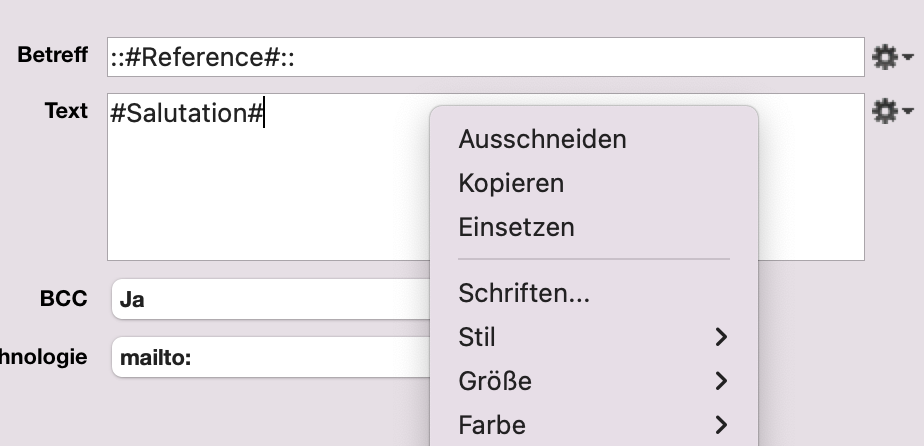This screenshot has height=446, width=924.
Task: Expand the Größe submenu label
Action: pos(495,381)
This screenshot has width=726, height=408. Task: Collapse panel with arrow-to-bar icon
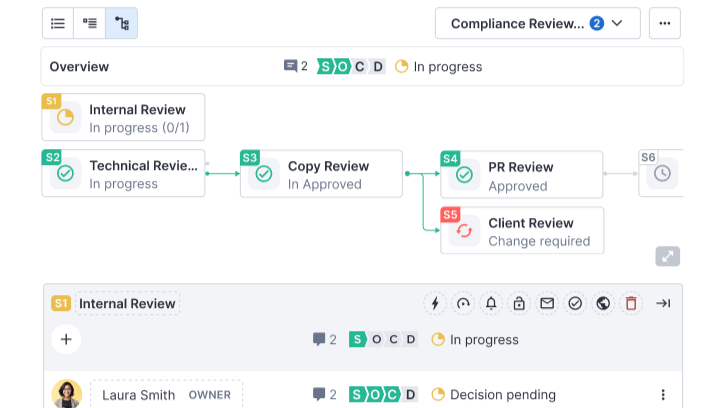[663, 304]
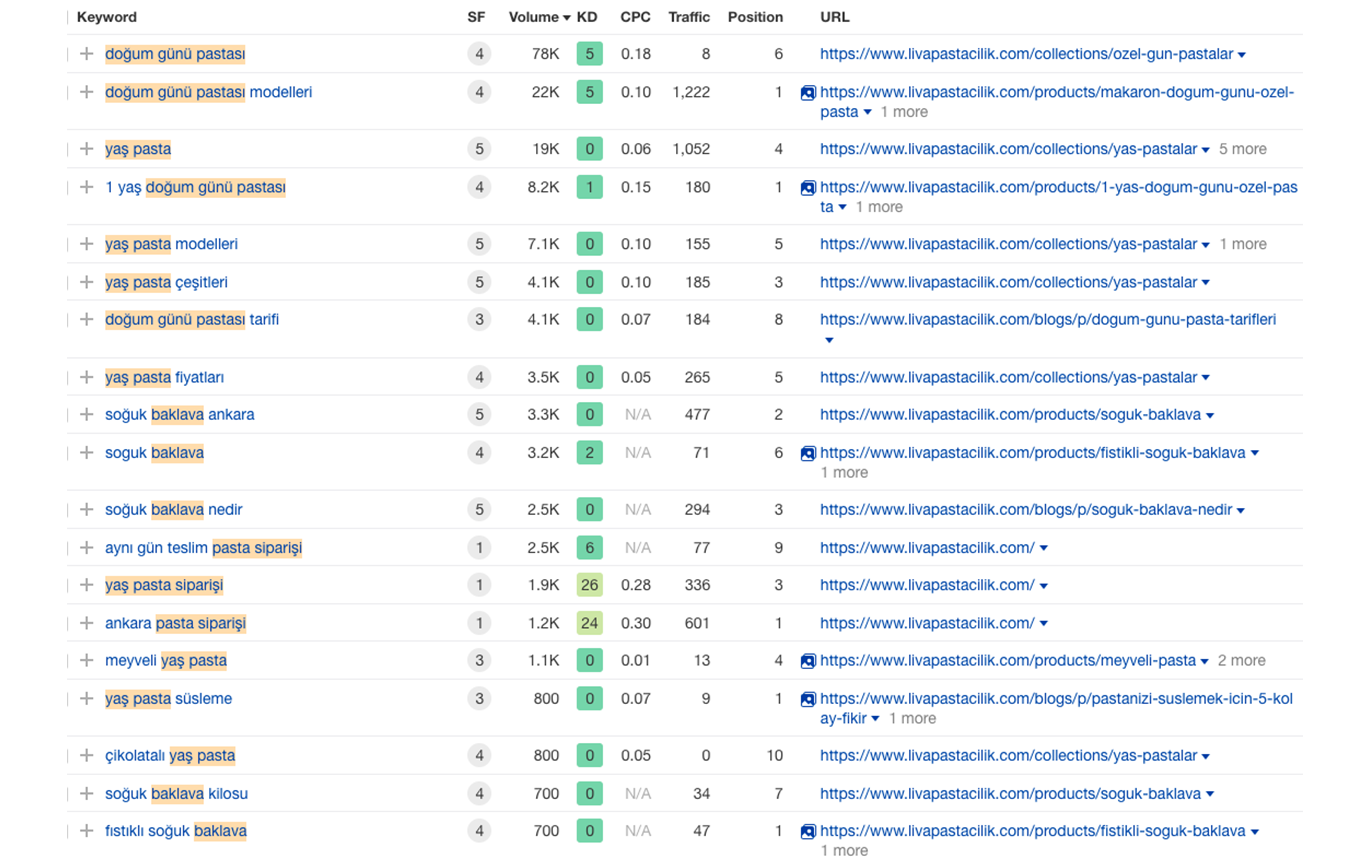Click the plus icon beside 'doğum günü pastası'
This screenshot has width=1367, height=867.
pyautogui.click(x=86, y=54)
--
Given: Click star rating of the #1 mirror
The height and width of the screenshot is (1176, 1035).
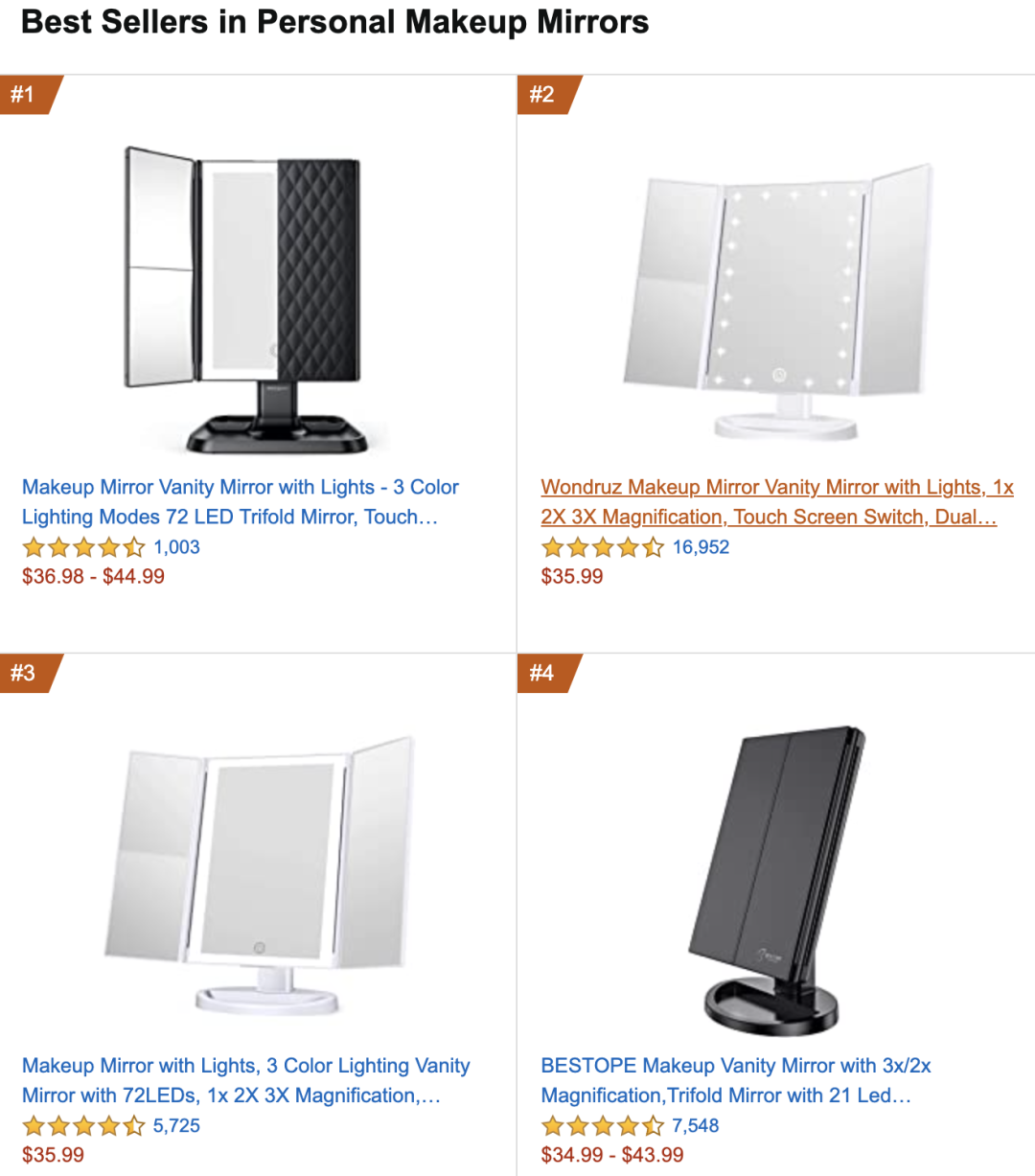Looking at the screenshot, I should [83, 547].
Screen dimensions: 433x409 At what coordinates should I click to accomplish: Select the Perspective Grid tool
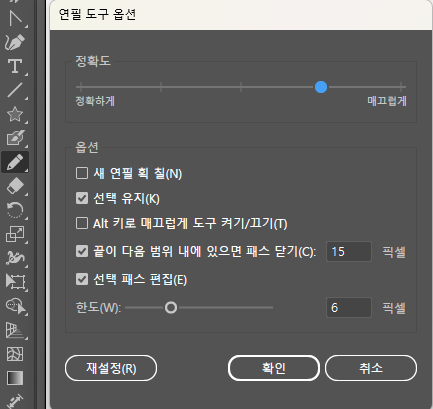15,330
--
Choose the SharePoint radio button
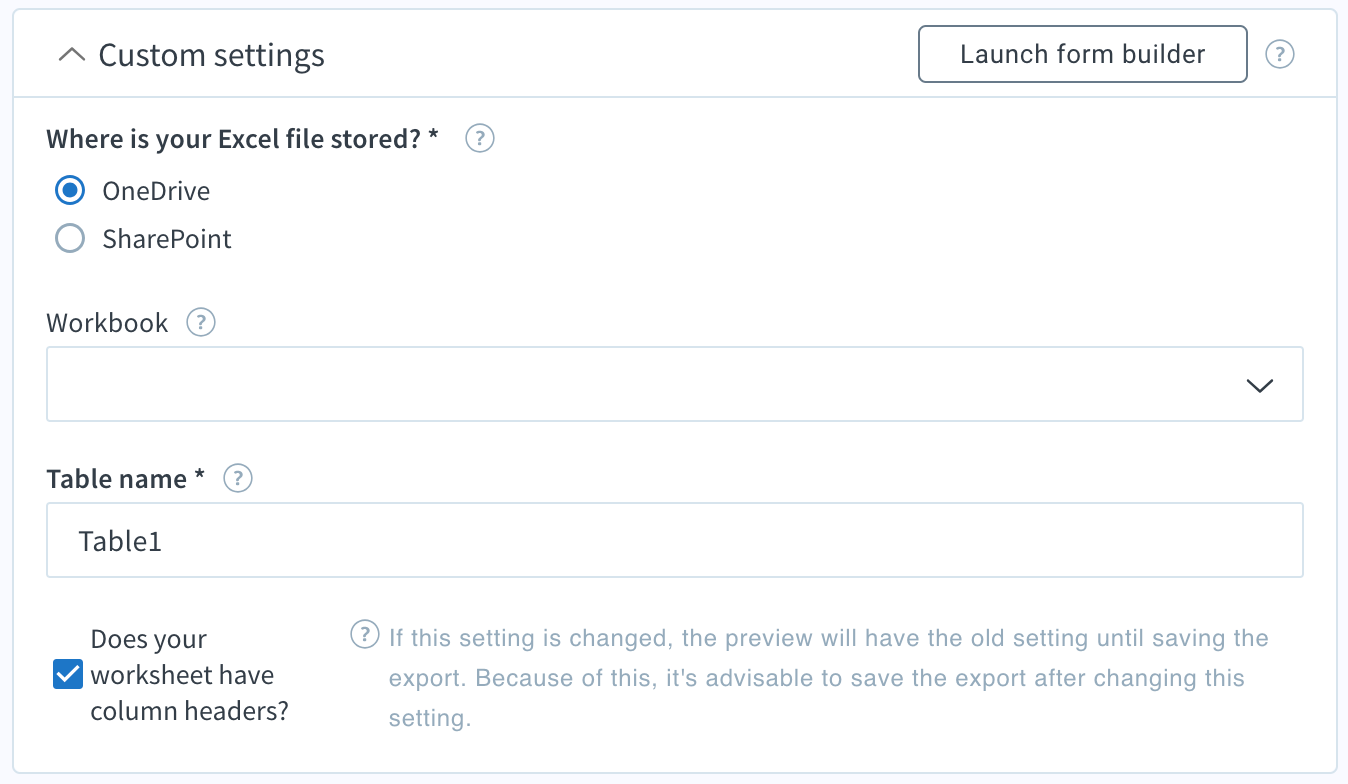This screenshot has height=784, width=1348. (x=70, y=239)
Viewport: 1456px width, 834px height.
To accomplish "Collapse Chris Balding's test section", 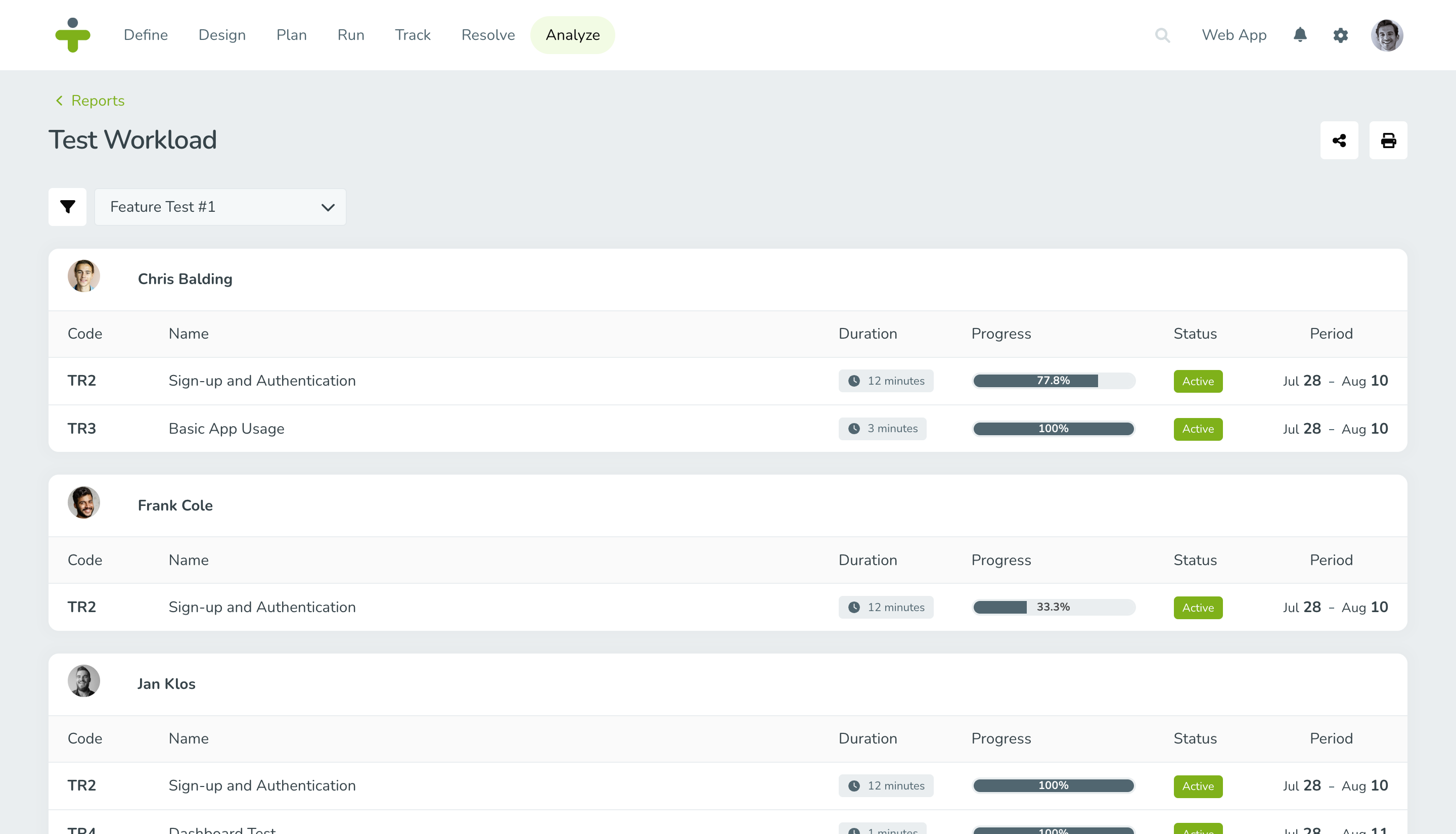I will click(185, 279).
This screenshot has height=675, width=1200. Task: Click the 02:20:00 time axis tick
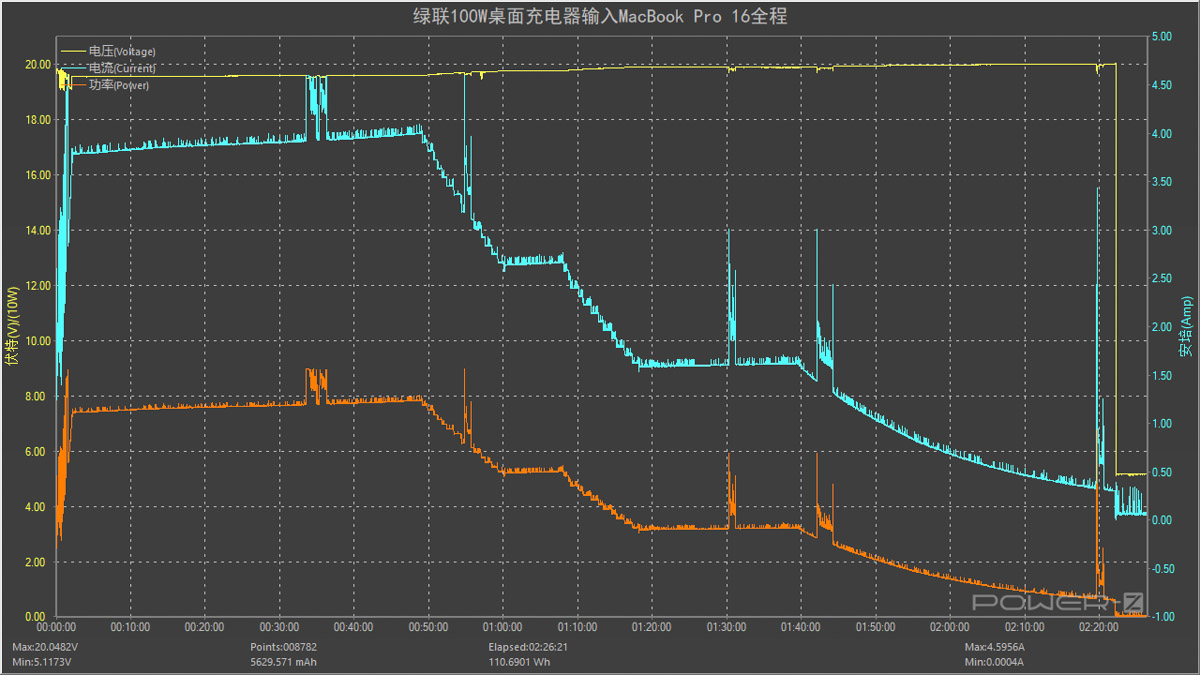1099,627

TO DO: Reproduce verbatim everything from the line containing "This screenshot has width=726, height=408." down to the line containing "pyautogui.click(x=86, y=54)", including both of those lines. Omit the pictures from your answer.

FULL SOLUTION:
This screenshot has width=726, height=408. Task: Collapse panel with arrow-to-bar icon
[663, 304]
Click the plus icon beside 'doğum günü pastası'
This screenshot has width=1367, height=867.
pyautogui.click(x=86, y=54)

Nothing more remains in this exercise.